Abstract
Background
Frailty is more prevalent in socio-economically disadvantaged groups; however, little is known about how this translates to differences in the number of years people live with and without frailty. We investigate differences in frailty-free and frail life expectancies among population groups stratified by wealth, area deprivation, education and marital status.
Methods
The English Longitudinal Study of Ageing cohort study was used to follow the frailty trajectories of 15,003 individuals over 18 years. A multi-state model assessed the risk of transitioning between frailty states and death based on socio-economic characteristics. These risks were translated into state-specific life expectancies.
Results
Wealth had the strongest association with frailty-free and frail life expectancies. Increased wealth, reduced deprivation, higher educational attainment and marriage all correlate with increased frailty-free life expectancies and reduced frail life expectancies. At age 50, the wealthiest population quintile can expect to live 11.1 [10.1–12.1] years (women) and 9.8 [8.8–10.8] years (men) longer frailty-free than the poorest population quintile. The wealthiest quintile live less than half the number of years with frailty than the poorest quintile.

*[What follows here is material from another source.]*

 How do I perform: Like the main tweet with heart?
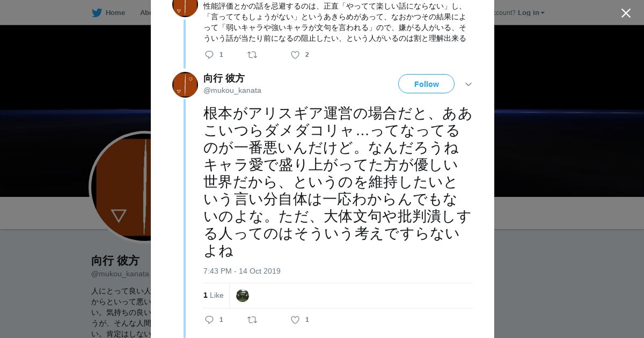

There is no difference in frailty-free life expectancy between the poorest men and women; however, the wealthiest women have longer frailty-free life expectancies than the wealthiest men.
Conclusions
Large inequalities in frailty-free and frail life expectancies exist across socio-economic groups, with wealth and area deprivation the most important socio-economic determinants. Narrowing these inequalities may extend frailty-free life expectancies more for women than men, suggesting strategies to reduce disparities should consider both socio-economic factors and gender. Care policies should account for the geographical clustering of socio-economically disadvantaged populations. Reducing socio-economic inequalities could increase frailty-free life expectancies and reduce health and social care costs.